* Supplied passage *
□ □ □ □
Falling for someone else

They’re all so sleek and clean and shiny, these new feller-me-lads in my life, and they’re using it to lure me in, seduce me, make me fall for them and their glossy good looks. Even just joking about falls feels wrong, the dratted MS has already had me crash-landing inelegantly onto quite enough stony pavements, usually head-first. I have the scars to prove it. But you get my drift, at least I hope so.

This madness might be to do with the time of year. All the leaf buds, the birdsong, the marginally less glacial Edinburgh daytime temperatures. I’m not even using my electric blanket at the moment. Wild living, or what?

Or maybe I’m simply just a very shallow person: the new guys came in a fancy outside wrapping, all dressed up and alluring. I can’t deny I was impressed. Maybe there was even some heady after-shave involved, though I’m not sure. I’m so faithless, I might actually hate myself. Zim’s been good to me, how I could betray him with another?

Betraying him

Yet I’m afraid I have betrayed him with another, another who came in a pristine package without the dust and scars covering Zim. What kind of faithless wanton wretch am I? This isn’t a nice feeling; yet I still fear it won’t be enough to stop me, I kind of know that now.
□ □ □ □
* What you need to do *
1) From the passage titled "Falling for someone else," write out everything from "Falling for someone else" down to "least I hope so.".
2) Answer these questions from the passage titled "Falling for someone else":
(a) Which city's daytime temperatures are mentioned?
(b) What does the narrator say is not being used at the moment?
(c) What is the name of the one the narrator speaks of betraying?
3) List every sign of the time of year that the passage titled "Falling for someone else" names.

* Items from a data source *
□ □ □ □
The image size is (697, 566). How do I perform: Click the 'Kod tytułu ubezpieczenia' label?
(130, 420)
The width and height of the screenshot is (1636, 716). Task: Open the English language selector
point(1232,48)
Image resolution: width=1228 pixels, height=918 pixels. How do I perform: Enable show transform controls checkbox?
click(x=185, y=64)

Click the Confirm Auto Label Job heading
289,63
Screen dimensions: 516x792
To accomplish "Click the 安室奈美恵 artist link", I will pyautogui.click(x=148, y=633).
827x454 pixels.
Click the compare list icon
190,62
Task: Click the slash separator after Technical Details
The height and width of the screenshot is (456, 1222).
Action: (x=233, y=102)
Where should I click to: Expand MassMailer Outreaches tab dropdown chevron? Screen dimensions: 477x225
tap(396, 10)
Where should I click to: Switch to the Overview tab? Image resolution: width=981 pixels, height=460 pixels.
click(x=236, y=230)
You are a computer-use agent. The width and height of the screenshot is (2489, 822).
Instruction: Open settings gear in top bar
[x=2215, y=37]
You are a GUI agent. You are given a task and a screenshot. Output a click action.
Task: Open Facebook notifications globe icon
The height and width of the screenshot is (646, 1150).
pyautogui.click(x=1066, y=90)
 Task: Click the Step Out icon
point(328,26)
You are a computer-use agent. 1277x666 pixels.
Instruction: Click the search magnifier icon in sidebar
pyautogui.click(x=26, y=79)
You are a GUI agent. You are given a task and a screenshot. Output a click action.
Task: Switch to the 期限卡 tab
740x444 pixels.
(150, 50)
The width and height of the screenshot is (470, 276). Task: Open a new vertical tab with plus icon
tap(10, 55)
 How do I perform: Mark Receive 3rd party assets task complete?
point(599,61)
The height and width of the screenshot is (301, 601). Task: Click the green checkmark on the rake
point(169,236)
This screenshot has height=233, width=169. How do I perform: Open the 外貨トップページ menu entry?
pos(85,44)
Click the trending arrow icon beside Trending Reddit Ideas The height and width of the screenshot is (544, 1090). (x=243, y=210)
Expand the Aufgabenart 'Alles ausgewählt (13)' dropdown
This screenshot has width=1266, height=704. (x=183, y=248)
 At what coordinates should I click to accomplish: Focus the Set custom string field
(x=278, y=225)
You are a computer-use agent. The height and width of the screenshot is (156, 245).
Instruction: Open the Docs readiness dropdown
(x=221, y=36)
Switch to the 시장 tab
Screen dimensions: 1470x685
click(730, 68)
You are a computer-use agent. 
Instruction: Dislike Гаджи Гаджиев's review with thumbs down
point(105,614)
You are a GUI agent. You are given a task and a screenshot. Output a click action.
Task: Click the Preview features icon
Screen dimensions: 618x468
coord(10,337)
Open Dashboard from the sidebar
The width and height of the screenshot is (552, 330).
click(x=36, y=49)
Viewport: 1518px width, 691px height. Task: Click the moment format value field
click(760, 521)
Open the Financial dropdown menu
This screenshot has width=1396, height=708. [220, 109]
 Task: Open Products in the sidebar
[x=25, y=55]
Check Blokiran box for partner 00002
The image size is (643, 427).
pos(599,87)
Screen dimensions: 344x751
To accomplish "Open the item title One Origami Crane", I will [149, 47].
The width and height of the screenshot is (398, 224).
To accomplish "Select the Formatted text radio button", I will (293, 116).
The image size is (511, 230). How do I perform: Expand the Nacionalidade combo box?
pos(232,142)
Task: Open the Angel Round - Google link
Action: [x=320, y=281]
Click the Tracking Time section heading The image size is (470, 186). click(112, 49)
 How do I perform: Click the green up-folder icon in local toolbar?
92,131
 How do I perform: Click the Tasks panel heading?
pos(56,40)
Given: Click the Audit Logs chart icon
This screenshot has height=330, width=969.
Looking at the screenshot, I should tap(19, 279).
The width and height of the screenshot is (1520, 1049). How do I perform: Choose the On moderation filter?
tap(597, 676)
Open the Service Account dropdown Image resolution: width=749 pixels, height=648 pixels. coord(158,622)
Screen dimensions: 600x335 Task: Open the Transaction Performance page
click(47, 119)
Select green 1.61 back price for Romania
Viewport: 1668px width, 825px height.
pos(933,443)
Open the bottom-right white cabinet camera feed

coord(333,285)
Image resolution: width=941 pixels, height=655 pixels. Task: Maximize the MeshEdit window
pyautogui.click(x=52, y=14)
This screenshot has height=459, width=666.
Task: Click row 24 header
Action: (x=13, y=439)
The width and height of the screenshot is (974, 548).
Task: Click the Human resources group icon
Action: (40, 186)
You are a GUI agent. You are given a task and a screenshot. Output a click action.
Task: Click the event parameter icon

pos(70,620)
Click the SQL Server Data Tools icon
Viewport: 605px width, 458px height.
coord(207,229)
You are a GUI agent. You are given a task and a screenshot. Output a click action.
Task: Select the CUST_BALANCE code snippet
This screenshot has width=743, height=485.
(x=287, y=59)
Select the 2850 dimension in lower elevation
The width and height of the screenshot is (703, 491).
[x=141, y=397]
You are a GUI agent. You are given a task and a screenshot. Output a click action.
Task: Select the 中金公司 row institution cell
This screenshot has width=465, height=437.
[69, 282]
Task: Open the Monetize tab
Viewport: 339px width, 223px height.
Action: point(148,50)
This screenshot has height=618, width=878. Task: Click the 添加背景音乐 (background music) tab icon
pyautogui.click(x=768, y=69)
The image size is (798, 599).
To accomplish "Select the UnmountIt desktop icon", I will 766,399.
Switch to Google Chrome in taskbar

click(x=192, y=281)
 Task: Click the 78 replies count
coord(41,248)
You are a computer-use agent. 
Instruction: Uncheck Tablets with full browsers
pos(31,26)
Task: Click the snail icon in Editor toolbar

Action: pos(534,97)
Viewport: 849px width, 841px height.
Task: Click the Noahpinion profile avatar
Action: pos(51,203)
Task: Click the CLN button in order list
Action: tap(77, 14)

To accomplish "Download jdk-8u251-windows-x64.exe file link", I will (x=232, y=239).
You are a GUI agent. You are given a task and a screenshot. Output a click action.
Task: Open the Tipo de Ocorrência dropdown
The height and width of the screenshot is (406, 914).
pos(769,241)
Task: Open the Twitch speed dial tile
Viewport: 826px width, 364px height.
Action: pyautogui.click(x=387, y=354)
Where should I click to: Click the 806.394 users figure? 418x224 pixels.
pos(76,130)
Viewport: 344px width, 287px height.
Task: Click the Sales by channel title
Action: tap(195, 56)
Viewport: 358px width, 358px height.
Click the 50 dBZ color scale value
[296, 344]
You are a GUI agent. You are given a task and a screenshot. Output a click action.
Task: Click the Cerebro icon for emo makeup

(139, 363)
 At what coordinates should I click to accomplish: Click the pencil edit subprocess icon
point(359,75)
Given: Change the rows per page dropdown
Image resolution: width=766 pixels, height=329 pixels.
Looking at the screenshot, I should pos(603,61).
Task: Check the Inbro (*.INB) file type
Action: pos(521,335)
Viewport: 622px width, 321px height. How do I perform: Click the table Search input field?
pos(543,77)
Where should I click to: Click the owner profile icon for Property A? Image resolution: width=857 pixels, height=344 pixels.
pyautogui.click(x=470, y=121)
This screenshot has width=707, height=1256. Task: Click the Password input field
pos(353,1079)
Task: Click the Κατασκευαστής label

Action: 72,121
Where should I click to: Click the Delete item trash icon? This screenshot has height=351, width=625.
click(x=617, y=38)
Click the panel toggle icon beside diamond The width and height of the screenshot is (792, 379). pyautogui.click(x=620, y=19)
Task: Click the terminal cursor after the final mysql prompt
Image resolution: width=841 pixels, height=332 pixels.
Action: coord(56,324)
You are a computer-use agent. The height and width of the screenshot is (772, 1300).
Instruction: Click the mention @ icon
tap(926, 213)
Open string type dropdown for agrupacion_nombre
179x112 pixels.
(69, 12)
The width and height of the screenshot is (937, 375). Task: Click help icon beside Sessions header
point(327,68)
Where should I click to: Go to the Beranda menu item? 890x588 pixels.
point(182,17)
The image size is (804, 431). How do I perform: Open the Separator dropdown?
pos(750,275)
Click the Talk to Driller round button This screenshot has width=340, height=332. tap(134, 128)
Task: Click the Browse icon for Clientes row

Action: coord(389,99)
□ □ □ □
* Answers by task *
1)
Falling for someone else

They’re all so sleek and clean and shiny, these new feller-me-lads in my life, and they’re using it to lure me in, seduce me, make me fall for them and their glossy good looks. Even just joking about falls feels wrong, the dratted MS has already had me crash-landing inelegantly onto quite enough stony pavements, usually head-first. I have the scars to prove it. But you get my drift, at least I hope so.

2)
(a) Edinburgh
(b) An electric blanket
(c) Zim

3)
- The leaf buds
- The birdsong
- The marginally less glacial Edinburgh daytime temperatures